Standing on a white-sand beach at Florida's Gulf Islands National SeashoreThursday, blotchy stains from the Gulf oil spill could be seen creeping past the red-lettered "keep out" signs meant to protect nesting shorebirds.
And, according to conservationists, some well-meaning cleanup crews who unknowingly walk into nesting habitat may be doing more harm than the oil itself, experts say.
From April to August each year, rare shorebirds such as the snowy plover and least tern lay nests of two to three eggs directly on the softly undulating, open dunes about 40 feet (13 meters) from the water's edge.
Snowy plovers and least terns are considered threatened in Florida.

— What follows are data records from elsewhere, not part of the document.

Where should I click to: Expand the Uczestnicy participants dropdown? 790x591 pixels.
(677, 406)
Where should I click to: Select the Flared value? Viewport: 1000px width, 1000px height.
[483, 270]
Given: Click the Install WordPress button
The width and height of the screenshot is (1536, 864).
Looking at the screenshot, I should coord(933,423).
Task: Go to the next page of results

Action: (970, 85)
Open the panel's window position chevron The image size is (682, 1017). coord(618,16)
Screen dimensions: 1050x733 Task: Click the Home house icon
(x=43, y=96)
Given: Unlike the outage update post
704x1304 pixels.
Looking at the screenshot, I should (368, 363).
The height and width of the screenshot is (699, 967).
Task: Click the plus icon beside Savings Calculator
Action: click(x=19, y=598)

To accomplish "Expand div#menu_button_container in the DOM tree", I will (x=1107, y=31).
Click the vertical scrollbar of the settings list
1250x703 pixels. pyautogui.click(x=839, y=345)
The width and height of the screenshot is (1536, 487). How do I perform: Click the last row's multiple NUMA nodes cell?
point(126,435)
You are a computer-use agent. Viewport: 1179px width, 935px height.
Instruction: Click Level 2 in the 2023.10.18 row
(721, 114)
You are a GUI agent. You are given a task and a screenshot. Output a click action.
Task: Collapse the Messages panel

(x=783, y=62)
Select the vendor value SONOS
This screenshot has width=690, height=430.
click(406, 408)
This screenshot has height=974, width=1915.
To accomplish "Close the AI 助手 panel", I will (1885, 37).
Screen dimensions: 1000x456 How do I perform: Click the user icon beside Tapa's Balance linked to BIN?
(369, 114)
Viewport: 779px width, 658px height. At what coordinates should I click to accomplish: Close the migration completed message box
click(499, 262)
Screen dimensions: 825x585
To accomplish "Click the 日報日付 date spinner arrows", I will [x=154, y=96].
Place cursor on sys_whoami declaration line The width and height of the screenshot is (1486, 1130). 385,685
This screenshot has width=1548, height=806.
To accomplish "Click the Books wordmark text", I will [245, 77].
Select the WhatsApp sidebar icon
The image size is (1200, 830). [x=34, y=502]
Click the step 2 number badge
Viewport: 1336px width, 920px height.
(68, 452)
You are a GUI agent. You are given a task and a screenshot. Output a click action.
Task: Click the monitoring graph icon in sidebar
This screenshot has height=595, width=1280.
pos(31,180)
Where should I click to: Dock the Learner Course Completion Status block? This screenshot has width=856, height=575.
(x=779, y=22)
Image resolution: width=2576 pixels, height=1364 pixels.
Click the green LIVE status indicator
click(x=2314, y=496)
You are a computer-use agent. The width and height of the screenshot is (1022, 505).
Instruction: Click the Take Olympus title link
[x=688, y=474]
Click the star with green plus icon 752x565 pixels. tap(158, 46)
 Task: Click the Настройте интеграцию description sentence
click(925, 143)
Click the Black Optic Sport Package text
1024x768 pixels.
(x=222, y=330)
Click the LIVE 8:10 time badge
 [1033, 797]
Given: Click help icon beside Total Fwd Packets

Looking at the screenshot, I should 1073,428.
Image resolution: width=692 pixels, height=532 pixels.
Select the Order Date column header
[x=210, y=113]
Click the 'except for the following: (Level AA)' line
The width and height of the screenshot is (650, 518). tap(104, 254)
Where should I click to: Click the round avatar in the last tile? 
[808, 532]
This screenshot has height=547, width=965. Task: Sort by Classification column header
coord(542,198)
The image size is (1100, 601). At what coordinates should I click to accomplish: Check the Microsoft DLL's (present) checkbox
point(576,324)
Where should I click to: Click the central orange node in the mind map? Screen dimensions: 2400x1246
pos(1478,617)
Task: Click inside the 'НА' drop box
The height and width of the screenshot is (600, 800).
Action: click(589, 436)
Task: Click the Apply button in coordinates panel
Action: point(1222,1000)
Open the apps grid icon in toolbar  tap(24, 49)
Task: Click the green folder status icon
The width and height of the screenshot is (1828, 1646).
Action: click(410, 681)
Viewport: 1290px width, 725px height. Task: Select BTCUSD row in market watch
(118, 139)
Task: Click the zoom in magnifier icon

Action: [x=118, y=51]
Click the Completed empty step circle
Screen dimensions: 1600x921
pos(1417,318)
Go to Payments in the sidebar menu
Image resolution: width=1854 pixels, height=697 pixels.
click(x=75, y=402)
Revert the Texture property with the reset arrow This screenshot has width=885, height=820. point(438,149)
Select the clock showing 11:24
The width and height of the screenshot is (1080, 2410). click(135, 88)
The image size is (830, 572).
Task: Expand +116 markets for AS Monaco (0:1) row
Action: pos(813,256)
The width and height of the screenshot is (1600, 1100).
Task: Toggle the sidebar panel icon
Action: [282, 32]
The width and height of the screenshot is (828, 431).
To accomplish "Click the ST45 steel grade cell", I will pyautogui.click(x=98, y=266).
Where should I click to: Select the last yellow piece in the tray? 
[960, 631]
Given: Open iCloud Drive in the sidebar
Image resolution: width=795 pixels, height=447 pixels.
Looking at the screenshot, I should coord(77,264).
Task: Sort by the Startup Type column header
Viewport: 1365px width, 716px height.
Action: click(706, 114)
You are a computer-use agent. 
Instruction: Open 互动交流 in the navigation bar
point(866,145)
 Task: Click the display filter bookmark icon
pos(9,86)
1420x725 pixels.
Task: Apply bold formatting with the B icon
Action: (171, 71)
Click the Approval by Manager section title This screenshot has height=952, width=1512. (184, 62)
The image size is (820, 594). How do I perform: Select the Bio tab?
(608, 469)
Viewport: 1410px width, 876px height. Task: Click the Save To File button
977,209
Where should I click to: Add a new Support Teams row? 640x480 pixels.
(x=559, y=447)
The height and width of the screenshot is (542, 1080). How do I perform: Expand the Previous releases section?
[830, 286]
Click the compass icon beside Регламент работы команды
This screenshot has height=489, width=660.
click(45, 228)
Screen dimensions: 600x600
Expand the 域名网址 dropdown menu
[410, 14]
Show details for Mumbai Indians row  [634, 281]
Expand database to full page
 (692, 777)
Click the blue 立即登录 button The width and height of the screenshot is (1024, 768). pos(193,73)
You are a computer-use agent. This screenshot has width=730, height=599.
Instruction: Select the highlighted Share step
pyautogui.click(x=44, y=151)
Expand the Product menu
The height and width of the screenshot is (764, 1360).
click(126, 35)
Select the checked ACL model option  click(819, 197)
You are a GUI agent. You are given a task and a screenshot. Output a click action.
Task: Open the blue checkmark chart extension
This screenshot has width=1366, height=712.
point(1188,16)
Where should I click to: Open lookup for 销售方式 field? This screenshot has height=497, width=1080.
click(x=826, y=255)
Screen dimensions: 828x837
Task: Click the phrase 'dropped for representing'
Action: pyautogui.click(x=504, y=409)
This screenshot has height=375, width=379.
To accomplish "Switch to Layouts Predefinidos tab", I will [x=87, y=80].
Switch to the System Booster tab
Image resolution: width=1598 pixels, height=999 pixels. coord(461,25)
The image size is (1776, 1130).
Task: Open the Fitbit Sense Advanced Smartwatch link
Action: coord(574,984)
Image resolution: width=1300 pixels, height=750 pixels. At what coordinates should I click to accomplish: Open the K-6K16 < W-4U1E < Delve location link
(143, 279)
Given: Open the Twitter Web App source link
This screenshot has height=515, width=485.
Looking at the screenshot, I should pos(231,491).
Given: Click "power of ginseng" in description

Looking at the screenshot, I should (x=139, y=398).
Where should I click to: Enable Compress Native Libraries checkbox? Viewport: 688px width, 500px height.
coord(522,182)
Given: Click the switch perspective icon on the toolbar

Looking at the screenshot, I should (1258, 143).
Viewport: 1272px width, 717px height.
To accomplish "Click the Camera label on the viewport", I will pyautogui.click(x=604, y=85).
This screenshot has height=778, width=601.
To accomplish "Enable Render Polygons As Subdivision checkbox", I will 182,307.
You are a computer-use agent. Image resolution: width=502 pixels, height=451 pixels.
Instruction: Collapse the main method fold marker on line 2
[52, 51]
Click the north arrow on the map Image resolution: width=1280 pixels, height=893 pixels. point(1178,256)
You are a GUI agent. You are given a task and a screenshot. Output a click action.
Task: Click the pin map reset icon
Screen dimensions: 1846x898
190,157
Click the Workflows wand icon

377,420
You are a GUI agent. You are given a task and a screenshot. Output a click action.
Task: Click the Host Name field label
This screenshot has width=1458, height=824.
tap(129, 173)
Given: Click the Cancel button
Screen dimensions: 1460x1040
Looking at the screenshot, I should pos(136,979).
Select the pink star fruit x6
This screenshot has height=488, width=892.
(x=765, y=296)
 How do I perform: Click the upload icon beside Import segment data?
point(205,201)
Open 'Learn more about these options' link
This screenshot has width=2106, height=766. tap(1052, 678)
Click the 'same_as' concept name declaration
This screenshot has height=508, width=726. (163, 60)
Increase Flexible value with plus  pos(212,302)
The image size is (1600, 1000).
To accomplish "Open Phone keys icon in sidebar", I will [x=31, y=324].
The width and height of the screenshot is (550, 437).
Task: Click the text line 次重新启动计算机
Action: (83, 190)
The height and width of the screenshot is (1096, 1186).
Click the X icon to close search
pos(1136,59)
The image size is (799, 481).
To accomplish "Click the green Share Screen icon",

When nesting, both species' survival depends on limited contact with people.
But with oil encroaching on Florida's coasts, an army of cleanup crews has descended on the seashore. About 44,300 people are now de-oiling roughly 450 miles (720 kilometers) of Gulf coastline, according to the website for theDeepwater Horizon Unified Command, the joint federal-industry task force responding to the Gulf oil spill.
With so many people working so close to breeding grounds, frightened adult birds are abandoning their nests, and adults and chicks are being inadvertently trampled. (See "Gulf Oil Spill Pictures: Ten Animals at Risk.")
"Most of us know that the cleanup can do more damage than the oil could ever do," said Riley Hoggard, a resource-management specialist for Gulf Islands National Seashore (picture).
"Our bigger responsibility is to the [wildlife], whether it's to a turtle nest or nesting shorebirds. If we have to get cleanup teams off the beach, we'll do that—and deal with the oil cleanup later."